Ato três: eu descobri a pintura por intermédio do cinema. Fiz a trilha sonora de filmes sobre Da Vinci, Calder, os novos realistas, o escultor Claude Viseux. O cinema recorta e reestrutura de maneira dramática e rítmica as artes plásticas. Podemos aprender a amar a pintura por intermédio do cinema. E a poesia. "Sans Soleil", de Chris Marker, é acompanhado por um texto enorme. O cinema é também o meio de fazer escutar uma palavra.
Bem mais que a música, ou que as artes plásticas, o cinema foi o lugar das vanguardas, da modernidade. "O Cão Andaluz", de Bu¤uel, "Le Ballet Mécanique", de Léger, são experiências no sentido particular da palavra. Norman Mac Laren fazia, ele próprio, seus sons, desenhava seus filmes. Eu o conheci nos anos 50. Ele era um artista plástico saltitante e cheio de humor. Seus filmes são composições. Como os de Tati ou de Bresson.
Entrar em uma sala de cinema é, para mim, o exato contrário de uma diversão. A angústia toma conta de mim. Deparo-me com as batidas de meu coração. E depois, a duração do filme se impõe, e as idéias me assaltam. O último filme de Alain Cavalier, "Libera-me", história extraordinária de resistência mítica em um país imaginário, me mostrou que a imagem animada podia dar às coisas uma presença mais forte que se as víssemos concretamente.
Na obra que preparo, a partir das "Fábulas" de La Fontaine, cheguei a sons amplificados, o equivalente dos rostos em close up, depois de todos esses anos, quando quis criar músicas totais, grandes polifonias. A música concreta, a que eu faço, utiliza o suporte da fita magnética, pratica a montagem, a mixagem, utiliza as panorâmicas e os primeiros planos: ela é, com toda evidência, parente próxima do cinema.

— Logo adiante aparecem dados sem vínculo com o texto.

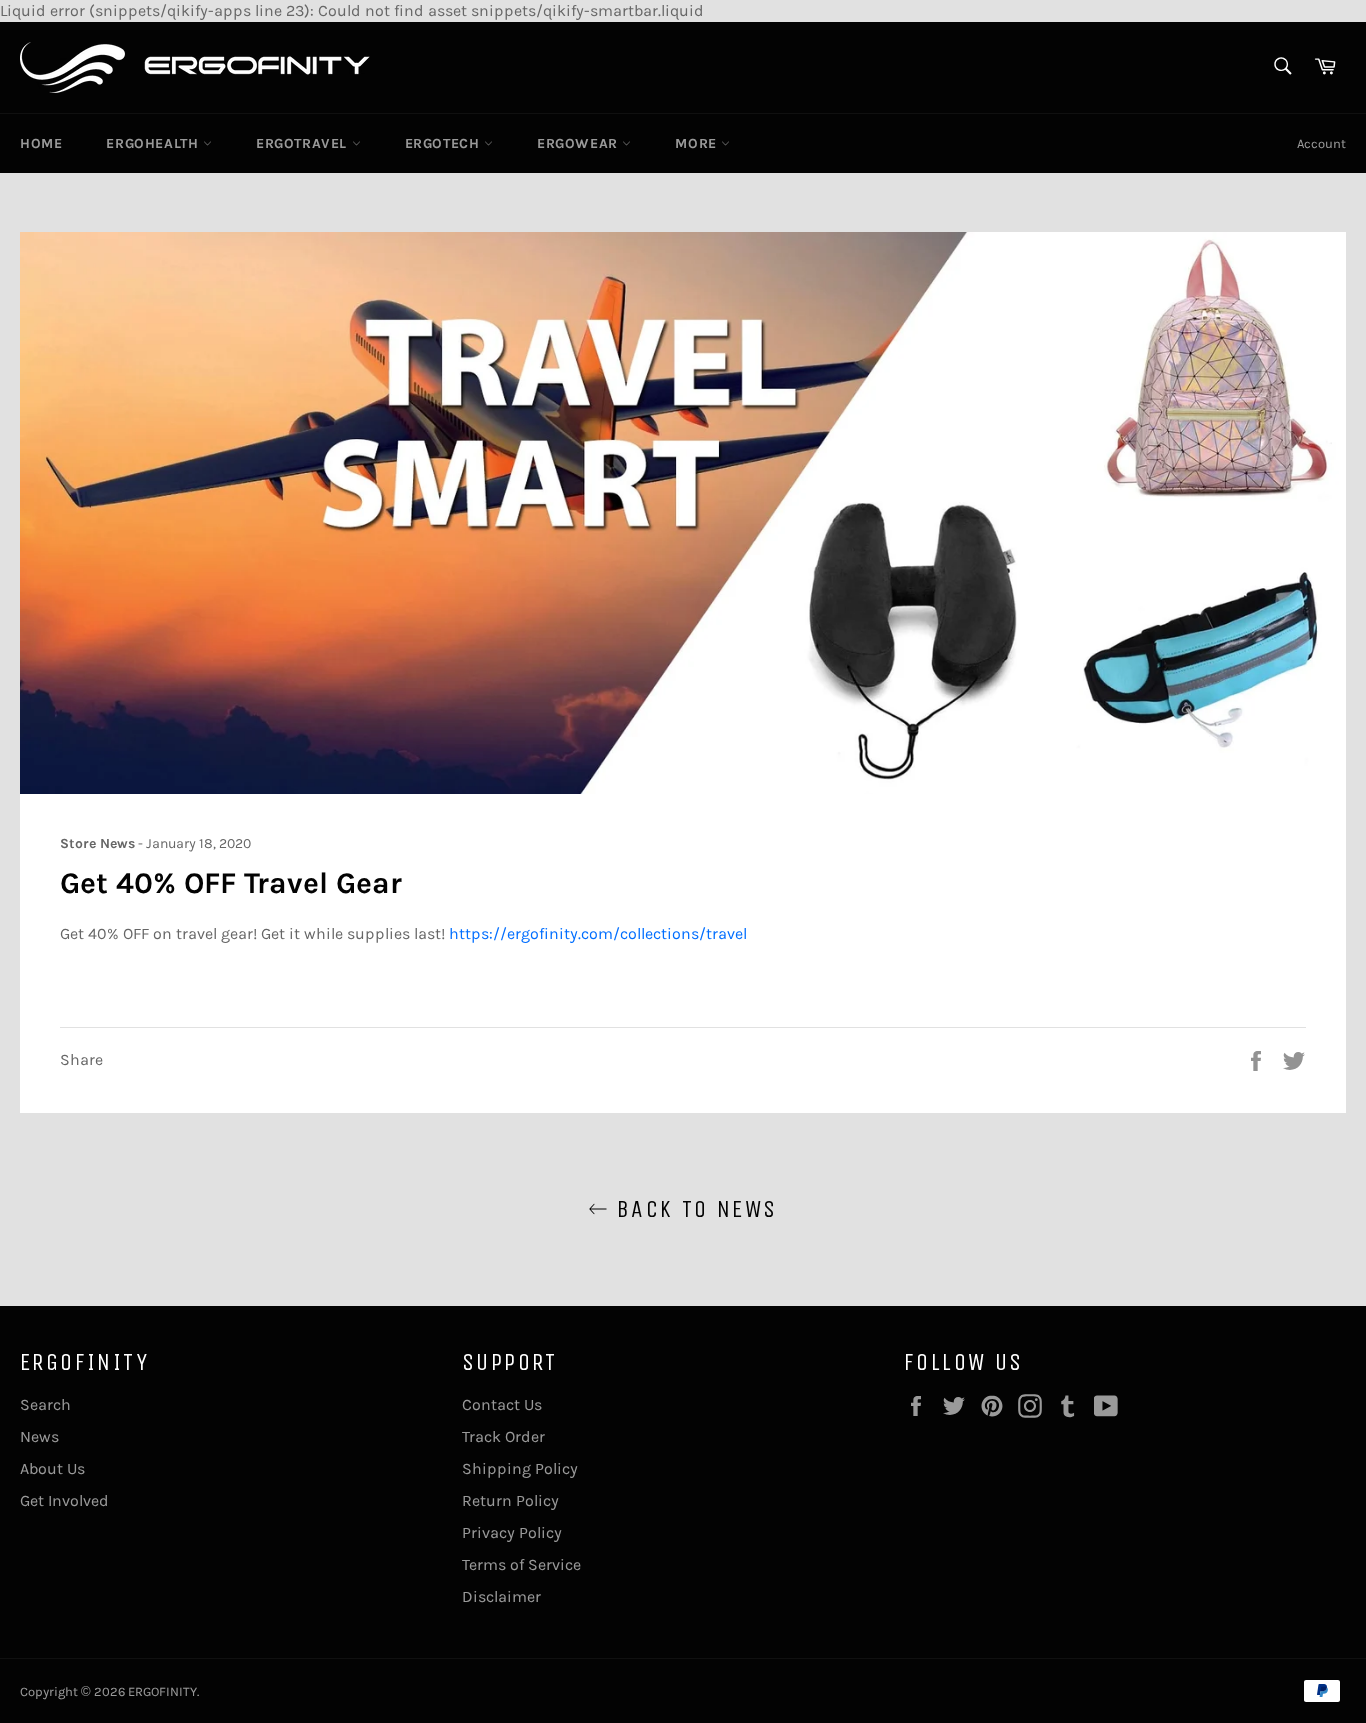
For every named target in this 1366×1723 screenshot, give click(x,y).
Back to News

Ela não teria existido sem ele. Se eu tento colocar um pouco de vida em minhas musiquetas, é esta vida transcendida, e mais real que a realidade que o cinema mostra.
Adoro as salas pequenas. Detesto o som Dolby, os alto-falantes no fundo, a diminuição da velocidade das imagens nas telas gigantescas. Adoro quando o som sai da tela, um som fraco, saindo de uma tela pequena, na qual nos é contada uma história pequena. Tenho necessidade de acreditar nisso. Quando entro de verdade em um filme, sinto uma vibração, uma harmonia geral que nem os concertos, nem o teatro, me trazem. O cinema mexe com você.
A tela é uma aventura. Há algo por trás dela. A tela me deu o gosto pelo frontal. O cinema é um olhar. Minha música, uma escuta-olhar.

(1)"L'Apocalipse de Jean", para recitante e fita magnética, composta em 1968.